Entries from a dataset
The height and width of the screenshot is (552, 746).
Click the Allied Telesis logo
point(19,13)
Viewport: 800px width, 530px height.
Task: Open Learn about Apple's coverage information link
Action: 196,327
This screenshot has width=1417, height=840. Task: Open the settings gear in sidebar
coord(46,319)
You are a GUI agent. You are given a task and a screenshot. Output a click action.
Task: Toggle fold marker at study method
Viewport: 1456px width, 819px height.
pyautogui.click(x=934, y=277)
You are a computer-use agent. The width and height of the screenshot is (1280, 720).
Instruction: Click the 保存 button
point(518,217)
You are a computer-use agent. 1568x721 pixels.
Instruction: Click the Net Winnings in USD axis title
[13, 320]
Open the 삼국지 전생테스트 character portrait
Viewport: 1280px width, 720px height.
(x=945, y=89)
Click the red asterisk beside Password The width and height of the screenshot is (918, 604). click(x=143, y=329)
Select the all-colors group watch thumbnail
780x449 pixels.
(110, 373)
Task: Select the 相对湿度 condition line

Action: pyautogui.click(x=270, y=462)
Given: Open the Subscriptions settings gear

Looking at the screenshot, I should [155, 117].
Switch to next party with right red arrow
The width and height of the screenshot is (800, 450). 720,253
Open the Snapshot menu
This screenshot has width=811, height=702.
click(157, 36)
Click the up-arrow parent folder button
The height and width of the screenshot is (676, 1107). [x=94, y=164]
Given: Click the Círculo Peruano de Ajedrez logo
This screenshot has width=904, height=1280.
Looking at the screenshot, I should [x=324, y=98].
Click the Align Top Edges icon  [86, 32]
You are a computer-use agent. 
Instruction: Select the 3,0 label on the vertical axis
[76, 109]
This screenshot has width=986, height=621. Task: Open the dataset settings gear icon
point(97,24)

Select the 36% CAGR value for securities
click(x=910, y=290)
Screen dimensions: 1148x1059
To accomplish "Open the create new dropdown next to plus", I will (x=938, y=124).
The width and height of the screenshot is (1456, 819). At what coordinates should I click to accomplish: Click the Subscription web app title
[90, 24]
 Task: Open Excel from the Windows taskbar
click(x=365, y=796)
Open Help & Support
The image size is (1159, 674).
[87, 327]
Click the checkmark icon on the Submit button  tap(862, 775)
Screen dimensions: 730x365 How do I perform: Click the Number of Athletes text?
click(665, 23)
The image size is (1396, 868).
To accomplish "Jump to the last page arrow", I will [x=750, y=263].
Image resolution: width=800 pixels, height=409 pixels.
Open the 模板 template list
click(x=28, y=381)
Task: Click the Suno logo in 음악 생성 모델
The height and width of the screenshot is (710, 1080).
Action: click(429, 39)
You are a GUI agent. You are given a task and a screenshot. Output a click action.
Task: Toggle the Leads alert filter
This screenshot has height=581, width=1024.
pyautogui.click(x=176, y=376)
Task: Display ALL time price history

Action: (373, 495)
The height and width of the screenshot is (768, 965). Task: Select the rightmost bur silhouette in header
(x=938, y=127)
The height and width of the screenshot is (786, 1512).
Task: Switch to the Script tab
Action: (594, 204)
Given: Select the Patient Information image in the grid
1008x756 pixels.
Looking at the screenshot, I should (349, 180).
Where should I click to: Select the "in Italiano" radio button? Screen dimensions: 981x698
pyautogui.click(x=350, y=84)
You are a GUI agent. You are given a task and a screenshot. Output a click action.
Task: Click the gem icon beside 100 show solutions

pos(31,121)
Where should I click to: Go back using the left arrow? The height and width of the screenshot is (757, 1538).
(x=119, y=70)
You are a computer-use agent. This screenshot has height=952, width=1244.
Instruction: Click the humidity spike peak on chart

Exercise.
Rewrite the data from its start through the line containing "pyautogui.click(x=934, y=277)", replacing "study method" with "reading method" and leaving everything else unchanged.

Exercise answer.
The height and width of the screenshot is (552, 746).
Click the Allied Telesis logo
point(19,13)
Viewport: 800px width, 530px height.
Task: Open Learn about Apple's coverage information link
Action: 196,327
This screenshot has width=1417, height=840. Task: Open the settings gear in sidebar
coord(46,319)
You are a GUI agent. You are given a task and a screenshot. Output a click action.
Task: Toggle fold marker at reading method
Viewport: 1456px width, 819px height.
pyautogui.click(x=934, y=277)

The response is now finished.